The core mechanic of BRP is roll percentile dice under a skill or characteristic percentage. That's it. If you have "First Aid" at 55% on your character sheet, and you roll a 55 or less on two ten-sided dice, you succeed. Everything your character can do is right there on the character sheet, with a percentage beside it. If you don't have a skill that applies, take one of your characteristics--Strength, Constitution, Size, Intelligence, Power, Dexterity, Charisma, (and in modern settings Education)--multiply it by five and roll under the result as a percentage.
That's it. That's the entire system.
The rest is optional. Basic Roleplaying draws on previous games that have used its mechanics (RuneQuest, Call of Cthulhu, Stormbringer, Superworld, Ringworld, ElfQuest, Pendragon, Nephilim, etc) to pull together a ton of optional rules. You are not required to use any of them, but they are there in case your campaign needs them.
For example, "hit points." The default method to determine how many hit points your character has--effectively the amount of damage they can take before being incapacitated or killed--is to average your Constitution (health, endurance) and Size. But what if you want something grittier and more realistic? There is an optional rule for "hit locations," where limbs, torso, head, etc have their own hit points. What if you want a more heroic option? Use "total hit points" and add your Constitution and Size rather than averaging them.
Again, BRP is a rules buffet. Take what you like, ignore the rest.
Playing a horror game? Use the optional Sanity rules adapted from Call of Cthulhu. Running a superhero game?

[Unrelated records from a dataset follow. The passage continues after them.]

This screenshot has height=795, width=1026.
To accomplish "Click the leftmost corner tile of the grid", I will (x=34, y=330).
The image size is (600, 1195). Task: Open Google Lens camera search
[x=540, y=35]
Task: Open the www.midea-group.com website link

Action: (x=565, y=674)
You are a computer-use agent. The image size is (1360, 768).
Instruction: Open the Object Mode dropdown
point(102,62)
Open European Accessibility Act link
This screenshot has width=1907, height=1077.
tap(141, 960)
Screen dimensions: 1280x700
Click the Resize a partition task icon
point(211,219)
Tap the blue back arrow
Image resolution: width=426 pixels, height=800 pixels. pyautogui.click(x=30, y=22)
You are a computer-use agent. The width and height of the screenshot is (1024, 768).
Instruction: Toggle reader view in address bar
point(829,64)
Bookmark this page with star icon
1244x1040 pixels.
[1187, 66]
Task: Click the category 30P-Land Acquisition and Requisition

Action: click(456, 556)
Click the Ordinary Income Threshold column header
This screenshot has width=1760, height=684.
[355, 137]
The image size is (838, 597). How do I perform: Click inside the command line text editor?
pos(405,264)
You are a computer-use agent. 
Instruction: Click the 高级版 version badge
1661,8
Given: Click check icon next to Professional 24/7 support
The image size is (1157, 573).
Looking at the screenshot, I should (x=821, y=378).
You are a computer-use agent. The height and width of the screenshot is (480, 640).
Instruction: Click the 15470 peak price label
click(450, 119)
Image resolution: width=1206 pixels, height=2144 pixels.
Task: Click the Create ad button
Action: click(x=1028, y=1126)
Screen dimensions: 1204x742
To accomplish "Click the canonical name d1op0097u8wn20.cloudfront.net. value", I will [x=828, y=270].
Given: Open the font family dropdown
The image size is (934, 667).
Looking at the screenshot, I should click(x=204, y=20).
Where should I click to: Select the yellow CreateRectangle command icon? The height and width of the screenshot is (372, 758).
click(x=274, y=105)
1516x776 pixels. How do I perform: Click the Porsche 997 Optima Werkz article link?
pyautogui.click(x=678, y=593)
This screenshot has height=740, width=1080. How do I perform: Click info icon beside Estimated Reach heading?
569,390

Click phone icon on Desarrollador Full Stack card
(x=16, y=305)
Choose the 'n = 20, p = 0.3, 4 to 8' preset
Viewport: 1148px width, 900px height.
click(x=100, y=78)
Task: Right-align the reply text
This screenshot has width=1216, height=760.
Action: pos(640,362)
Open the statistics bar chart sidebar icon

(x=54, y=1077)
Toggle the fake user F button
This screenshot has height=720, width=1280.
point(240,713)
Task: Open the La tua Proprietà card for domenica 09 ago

The "Powers" chapter is for you. "Spot Rules" has rules for almost anything you can conceive of--aimed attacks, acid, asphyxiation, aerial combat (and that is just a few of the "A's")--but again, they are options if you need them. You can very easily turn BRP into whatever sort of genre you need it to be.
What's New?
We have some goodies from the latest edition of RuneQuest. Passions are here, more (again, OPTIONAL) ways to define the psychology of your character and use them in the game. Reputation is here too, showing how recognizable your character is and what people think about them. Augments are here, using Passions or skills to provide a bonus to specific rolls. For example, you want to use your Bargain skill to negotiate a deal. You might augment it with Insight...getting a "read" on the people you are bargaining with and using that for your negotiations.
What Is Not Here?
The percentile characteristics of Call of Cthulhu are absent (easy enough to do yourself...just multiply by 5). Pushing is missing, as are bonus and penalty dice. I think the message here is "if you were thinking of using the ORC to produce Call of Cthulhu supplements outside of the Miskatonic Repository," think again. As a Jonstown Compendium author, to my mind that is fair.
Also missing is some of the simplification used in Rivers of London. But to be fair, none of that was ever BRP, it was specific to RoL.
Final Thoughts
Look, if you have the 2008 edition, you do not need the 2023. That has never been the way Chaosium played the game. Early on, D&D learned that to sell copies you have to reinvent the wheel every five years. But Call of Cthulhu barely changed through six editions, and even the 7th edition is essentially the same game. RuneQuest Roleplaying in Glorantha is basically 1978's RQ2 with additional features. Sharks have not evolved since prehistoric times because they haven't needed to. Sometimes a design is just classic.
Having said this, you should want the 2023 revision. It reads better, it is cleaner, and it has the amazing production values of modern Chaosium products. I am not throwing my copies of the big gold book out, but I am looking forward to the print version of the 2023 and it will be the one I use going forward.
This is one of the simplest, most flexible, most customizable engines in the tabletop gaming business. That is why it has lasted this long. You can talk about antiquated game systems, about out-of-date mechanics, but you are saying nothing other than personally preferring your Pokemon cards to chess. There is nothing wrong with that, but there is nothing wrong with a classic either. This is a definitive update of a definitive game system.